The mega-billionaire brothers, David and Charles Koch, stand apart in the world of Republicans.

This story first ran in May of 2014. 

In 2012, their network of hardcore libertarian political donors spent $400 million on negative campaign ads intended to destroy government safety nets and defeat Democrats. They want to repeal Obamacare, dismantle labor unions, repeal any environmental law protecting clean water and air, roll back voting rights, privatize Social Security, stop a minimum wage increase and more. They don’t care about destroying the checks and balances in American democracy to get their way.

In an updated documentary by Robert Greenwald’s Brave New Films, Koch Brothers Exposed: 2014 Edition, we learn many things the Kochs don’t want you to know, from the origin of their radical agenda to other issues they’ve championed that haven’t made the national news, such as resegregating public schools.

Here are 11 things the Kochs don’t want you to know about them.

1. The family’s $100 billion fortune comes mostly from a massive network of oil and gas pipelines, and investments in other polluting industries like paper and plastics. The brothers inherited the seed money for their holdings from their father Fred Koch, who made his first fortune building oil pipelines for the Russian dictator Joseph Stalin in the 1930s. Back in the states, Fred Koch supported racial segregation and white supremacist groups like the John Birch Society.
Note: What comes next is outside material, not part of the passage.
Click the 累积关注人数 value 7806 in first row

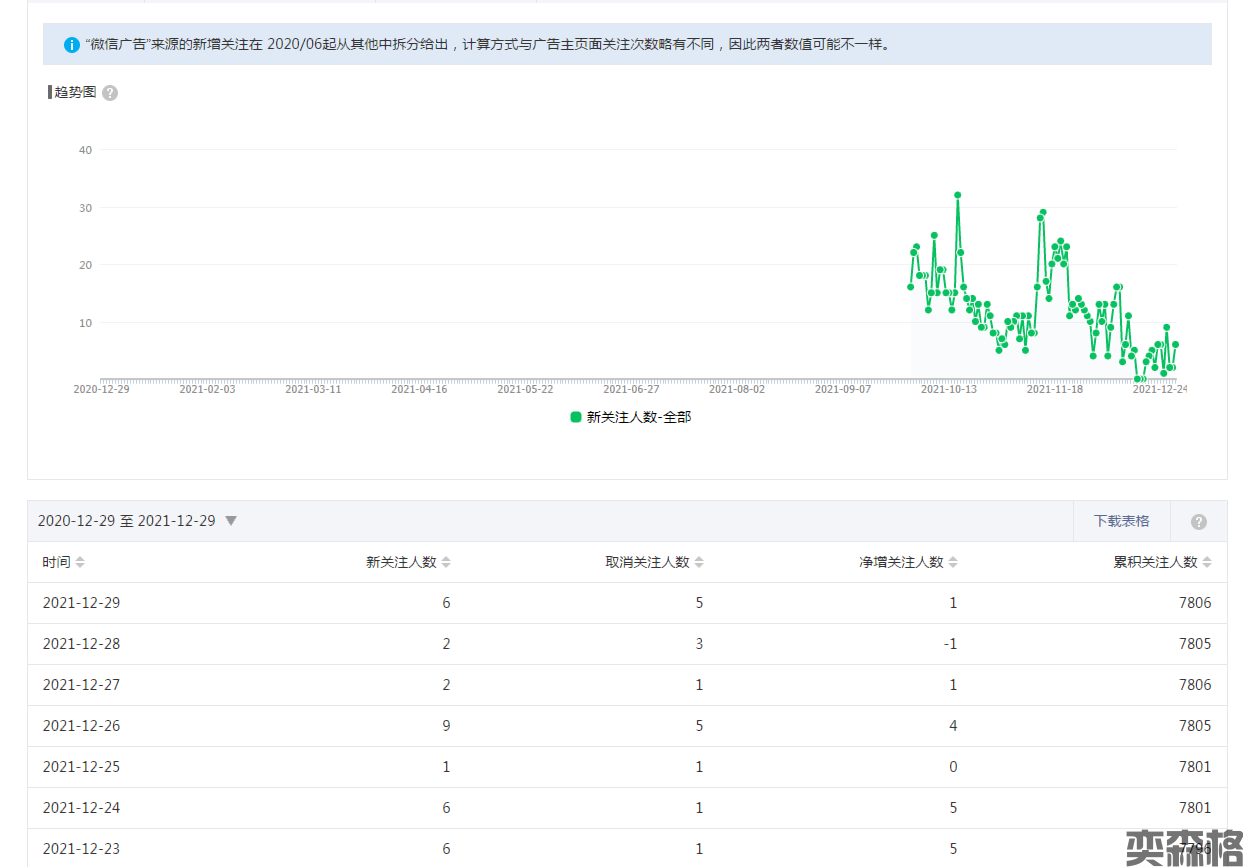click(x=1194, y=603)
2. Koch Industries is the second largest privately held company in America, worth upwards of $80 billion. It is one of the country’s top 15 polluters, responsible for more than 300 oil spills. It has paid over $100 million in fines and been found guilty by a federal jury of stealing oil from Native American lands.
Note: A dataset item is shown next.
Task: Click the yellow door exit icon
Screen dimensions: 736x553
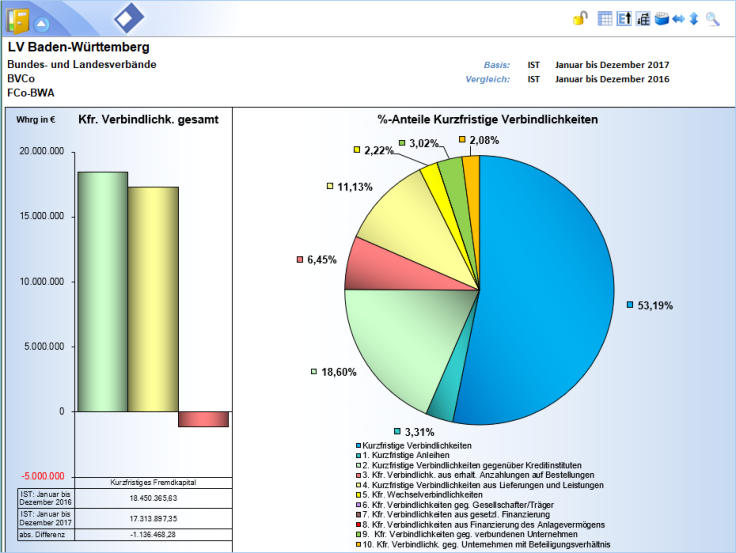Action: click(18, 21)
3. The Kochs have invested multi-millions in more than 85 right-wing organizations over the years to push an anti-government, libertarian agenda. Many local Tea Party chapters were fronts for Americans for Prosperity, one of their groups. Another big recipient, ALEC, or the American Legislative Exchange Council, drafts bills and talking points that Republican officials cite again and again. In the 2012 presidential election cycle, the Koch’s right-wing donor network spent $400 million on electioneering.

4. The brothers work to create legal decisions to empower their efforts. They brought two U.S. Supreme Court Justices, Antonin Scalia and Clarence Thomas, to give speeches at their invitation-only gatherings for libertarian industrialists. That was before the Court issued its Citizens United ruling, gutting federal laws that restricted the kinds of outside campaigns they bankroll. They funded groups that filed thousands of pages of legal briefs to attack those election laws. After the Court threw out federal campaign restrictions in 2010—a ruling they help to write—the Kochs began to spend unprecedented sums to sway elections.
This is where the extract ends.